Excerpts from a dataset

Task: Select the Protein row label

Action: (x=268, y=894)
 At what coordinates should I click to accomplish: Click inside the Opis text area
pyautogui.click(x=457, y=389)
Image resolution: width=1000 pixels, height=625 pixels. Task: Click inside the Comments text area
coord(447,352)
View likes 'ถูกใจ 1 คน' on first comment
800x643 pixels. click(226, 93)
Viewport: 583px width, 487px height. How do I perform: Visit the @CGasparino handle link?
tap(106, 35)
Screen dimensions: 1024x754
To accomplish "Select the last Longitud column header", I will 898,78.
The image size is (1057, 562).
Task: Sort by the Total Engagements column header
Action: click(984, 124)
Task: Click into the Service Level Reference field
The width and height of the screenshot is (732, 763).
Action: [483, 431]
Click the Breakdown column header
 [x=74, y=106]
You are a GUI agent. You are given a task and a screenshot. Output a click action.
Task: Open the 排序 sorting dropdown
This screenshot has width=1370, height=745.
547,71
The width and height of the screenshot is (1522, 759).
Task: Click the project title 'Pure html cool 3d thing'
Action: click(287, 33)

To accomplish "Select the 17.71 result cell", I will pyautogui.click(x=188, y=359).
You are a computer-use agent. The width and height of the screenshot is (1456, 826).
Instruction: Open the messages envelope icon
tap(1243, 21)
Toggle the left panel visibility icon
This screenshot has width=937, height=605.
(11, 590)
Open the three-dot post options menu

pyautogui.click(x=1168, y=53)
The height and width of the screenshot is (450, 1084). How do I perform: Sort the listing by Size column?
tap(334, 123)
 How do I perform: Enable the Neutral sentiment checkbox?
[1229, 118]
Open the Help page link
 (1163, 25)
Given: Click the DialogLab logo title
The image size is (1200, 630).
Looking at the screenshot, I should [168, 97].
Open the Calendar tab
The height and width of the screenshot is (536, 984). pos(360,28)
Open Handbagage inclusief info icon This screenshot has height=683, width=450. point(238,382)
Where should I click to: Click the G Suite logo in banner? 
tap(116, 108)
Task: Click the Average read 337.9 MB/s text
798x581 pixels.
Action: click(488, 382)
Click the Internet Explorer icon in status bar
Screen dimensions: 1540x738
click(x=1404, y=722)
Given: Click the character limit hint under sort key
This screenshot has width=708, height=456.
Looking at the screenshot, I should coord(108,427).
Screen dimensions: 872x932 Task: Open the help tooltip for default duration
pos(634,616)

ABOUT THIS TASK: Repeat each record exactly, leaving nothing out.

RESULT OF THIS TASK:
Task: Select the Protein row label

Action: (x=268, y=894)
 At what coordinates should I click to accomplish: Click inside the Opis text area
pyautogui.click(x=457, y=389)
Image resolution: width=1000 pixels, height=625 pixels. Task: Click inside the Comments text area
coord(447,352)
View likes 'ถูกใจ 1 คน' on first comment
800x643 pixels. click(226, 93)
Viewport: 583px width, 487px height. How do I perform: Visit the @CGasparino handle link?
tap(106, 35)
Screen dimensions: 1024x754
To accomplish "Select the last Longitud column header", I will 898,78.
The image size is (1057, 562).
Task: Sort by the Total Engagements column header
Action: click(984, 124)
Task: Click into the Service Level Reference field
The width and height of the screenshot is (732, 763).
Action: [483, 431]
Click the Breakdown column header
 [x=74, y=106]
You are a GUI agent. You are given a task and a screenshot. Output a click action.
Task: Open the 排序 sorting dropdown
This screenshot has width=1370, height=745.
547,71
The width and height of the screenshot is (1522, 759).
Task: Click the project title 'Pure html cool 3d thing'
Action: click(287, 33)

To accomplish "Select the 17.71 result cell", I will pyautogui.click(x=188, y=359).
You are a computer-use agent. The width and height of the screenshot is (1456, 826).
Instruction: Open the messages envelope icon
tap(1243, 21)
Toggle the left panel visibility icon
This screenshot has width=937, height=605.
(11, 590)
Open the three-dot post options menu

pyautogui.click(x=1168, y=53)
The height and width of the screenshot is (450, 1084). How do I perform: Sort the listing by Size column?
tap(334, 123)
 How do I perform: Enable the Neutral sentiment checkbox?
[1229, 118]
Open the Help page link
 (1163, 25)
Given: Click the DialogLab logo title
The image size is (1200, 630).
Looking at the screenshot, I should [168, 97].
Open the Calendar tab
The height and width of the screenshot is (536, 984). pos(360,28)
Open Handbagage inclusief info icon This screenshot has height=683, width=450. point(238,382)
Where should I click to: Click the G Suite logo in banner? 
tap(116, 108)
Task: Click the Average read 337.9 MB/s text
798x581 pixels.
Action: click(488, 382)
Click the Internet Explorer icon in status bar
Screen dimensions: 1540x738
click(x=1404, y=722)
Given: Click the character limit hint under sort key
This screenshot has width=708, height=456.
Looking at the screenshot, I should coord(108,427).
Screen dimensions: 872x932 Task: Open the help tooltip for default duration
pos(634,616)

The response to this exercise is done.